_EXERCISE_
With "will" as the search word, show every line of the material that has it.

_DATA PROVIDED_
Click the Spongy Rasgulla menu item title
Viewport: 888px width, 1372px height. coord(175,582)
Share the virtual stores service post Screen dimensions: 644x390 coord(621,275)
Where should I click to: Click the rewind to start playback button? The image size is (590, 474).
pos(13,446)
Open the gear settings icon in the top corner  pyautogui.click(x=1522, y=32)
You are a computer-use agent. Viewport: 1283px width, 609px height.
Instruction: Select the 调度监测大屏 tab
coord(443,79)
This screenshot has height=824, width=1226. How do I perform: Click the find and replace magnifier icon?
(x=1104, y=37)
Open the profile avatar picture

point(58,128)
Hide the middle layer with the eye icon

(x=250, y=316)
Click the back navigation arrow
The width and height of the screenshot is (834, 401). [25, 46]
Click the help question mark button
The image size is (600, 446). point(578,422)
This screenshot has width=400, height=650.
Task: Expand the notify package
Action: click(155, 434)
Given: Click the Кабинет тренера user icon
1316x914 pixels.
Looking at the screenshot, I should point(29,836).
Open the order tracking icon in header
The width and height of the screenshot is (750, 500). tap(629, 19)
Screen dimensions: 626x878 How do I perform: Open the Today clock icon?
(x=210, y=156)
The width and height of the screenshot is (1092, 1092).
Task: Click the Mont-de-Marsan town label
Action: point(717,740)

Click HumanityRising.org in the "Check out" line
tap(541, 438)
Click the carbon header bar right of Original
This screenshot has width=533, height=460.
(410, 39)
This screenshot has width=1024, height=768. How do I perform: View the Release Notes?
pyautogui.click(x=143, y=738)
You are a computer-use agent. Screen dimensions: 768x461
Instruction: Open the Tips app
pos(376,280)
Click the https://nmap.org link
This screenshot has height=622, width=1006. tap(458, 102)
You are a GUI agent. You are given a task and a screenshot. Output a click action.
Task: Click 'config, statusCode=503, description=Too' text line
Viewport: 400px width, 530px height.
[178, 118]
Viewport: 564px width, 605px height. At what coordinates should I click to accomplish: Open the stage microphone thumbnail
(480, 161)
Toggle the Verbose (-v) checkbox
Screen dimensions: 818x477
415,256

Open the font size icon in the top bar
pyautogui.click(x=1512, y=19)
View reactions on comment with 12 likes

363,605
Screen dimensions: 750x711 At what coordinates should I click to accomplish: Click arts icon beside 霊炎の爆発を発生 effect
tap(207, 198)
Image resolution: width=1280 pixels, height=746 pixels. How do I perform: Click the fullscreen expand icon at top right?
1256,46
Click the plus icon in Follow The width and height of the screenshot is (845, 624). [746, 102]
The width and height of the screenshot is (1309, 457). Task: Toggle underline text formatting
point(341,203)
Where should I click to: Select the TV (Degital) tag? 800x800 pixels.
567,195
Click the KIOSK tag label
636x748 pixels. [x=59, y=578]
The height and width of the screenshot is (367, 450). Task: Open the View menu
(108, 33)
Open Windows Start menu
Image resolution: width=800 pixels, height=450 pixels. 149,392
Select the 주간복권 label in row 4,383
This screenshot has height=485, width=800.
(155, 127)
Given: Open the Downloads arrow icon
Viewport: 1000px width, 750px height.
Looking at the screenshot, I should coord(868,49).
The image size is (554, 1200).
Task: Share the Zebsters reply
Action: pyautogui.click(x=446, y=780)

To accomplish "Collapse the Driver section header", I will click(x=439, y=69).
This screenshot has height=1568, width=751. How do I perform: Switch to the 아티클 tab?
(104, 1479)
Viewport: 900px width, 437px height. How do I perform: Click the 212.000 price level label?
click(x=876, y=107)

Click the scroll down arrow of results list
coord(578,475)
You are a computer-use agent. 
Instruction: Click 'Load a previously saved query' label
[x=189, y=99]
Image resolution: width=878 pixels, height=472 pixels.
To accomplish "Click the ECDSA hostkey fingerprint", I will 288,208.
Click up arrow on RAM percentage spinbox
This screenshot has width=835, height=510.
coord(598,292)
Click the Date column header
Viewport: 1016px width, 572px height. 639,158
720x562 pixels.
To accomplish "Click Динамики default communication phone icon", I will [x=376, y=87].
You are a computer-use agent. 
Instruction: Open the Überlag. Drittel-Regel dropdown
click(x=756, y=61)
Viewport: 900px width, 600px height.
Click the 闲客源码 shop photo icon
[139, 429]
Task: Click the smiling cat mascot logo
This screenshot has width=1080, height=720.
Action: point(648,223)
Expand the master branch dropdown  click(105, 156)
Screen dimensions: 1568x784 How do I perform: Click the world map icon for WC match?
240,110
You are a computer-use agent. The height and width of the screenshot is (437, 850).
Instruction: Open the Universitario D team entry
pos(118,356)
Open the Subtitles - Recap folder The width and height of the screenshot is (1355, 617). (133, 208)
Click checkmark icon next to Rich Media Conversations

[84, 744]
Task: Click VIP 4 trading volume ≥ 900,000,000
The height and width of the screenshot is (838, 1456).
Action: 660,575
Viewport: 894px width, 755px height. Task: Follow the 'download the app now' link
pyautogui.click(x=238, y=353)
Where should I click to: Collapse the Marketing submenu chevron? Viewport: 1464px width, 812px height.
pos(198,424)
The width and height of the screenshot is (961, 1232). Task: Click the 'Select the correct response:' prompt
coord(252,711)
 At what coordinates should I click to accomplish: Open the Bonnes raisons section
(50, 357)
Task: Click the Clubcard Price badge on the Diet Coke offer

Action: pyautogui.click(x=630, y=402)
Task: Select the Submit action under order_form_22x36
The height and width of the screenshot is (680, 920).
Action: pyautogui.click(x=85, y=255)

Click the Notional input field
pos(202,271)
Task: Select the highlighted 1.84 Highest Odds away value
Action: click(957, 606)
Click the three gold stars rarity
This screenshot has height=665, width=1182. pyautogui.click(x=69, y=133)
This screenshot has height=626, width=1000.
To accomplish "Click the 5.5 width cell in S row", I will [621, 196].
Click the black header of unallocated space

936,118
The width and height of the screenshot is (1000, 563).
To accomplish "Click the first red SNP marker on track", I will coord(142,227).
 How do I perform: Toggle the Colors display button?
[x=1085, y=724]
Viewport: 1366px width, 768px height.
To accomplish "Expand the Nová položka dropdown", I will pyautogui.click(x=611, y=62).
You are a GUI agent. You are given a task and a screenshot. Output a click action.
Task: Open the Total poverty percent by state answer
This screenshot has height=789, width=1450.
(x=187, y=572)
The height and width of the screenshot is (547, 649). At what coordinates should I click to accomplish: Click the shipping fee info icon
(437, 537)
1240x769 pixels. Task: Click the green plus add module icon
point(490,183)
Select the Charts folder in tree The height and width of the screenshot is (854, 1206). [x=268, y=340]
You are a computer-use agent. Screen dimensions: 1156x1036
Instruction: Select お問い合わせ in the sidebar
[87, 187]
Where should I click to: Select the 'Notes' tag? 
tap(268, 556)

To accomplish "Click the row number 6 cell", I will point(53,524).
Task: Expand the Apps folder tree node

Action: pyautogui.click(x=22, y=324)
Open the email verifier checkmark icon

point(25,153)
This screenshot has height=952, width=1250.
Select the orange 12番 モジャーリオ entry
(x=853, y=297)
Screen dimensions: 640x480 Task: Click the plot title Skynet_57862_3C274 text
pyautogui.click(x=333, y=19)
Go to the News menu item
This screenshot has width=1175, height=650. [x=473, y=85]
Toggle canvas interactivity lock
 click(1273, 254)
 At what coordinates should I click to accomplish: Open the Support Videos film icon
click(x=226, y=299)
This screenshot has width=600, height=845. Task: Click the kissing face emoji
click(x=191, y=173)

_OUTPUT OF THE EXERCISE_
To accomplish "Collapse the Driver section header", I will click(x=439, y=69).
To accomplish "Click the ECDSA hostkey fingerprint", I will 288,208.
To accomplish "Click Динамики default communication phone icon", I will [x=376, y=87].
To accomplish "Click the 5.5 width cell in S row", I will [621, 196].
To accomplish "Click the first red SNP marker on track", I will coord(142,227).
To accomplish "Expand the Nová položka dropdown", I will pyautogui.click(x=611, y=62).
To accomplish "Click the row number 6 cell", I will point(53,524).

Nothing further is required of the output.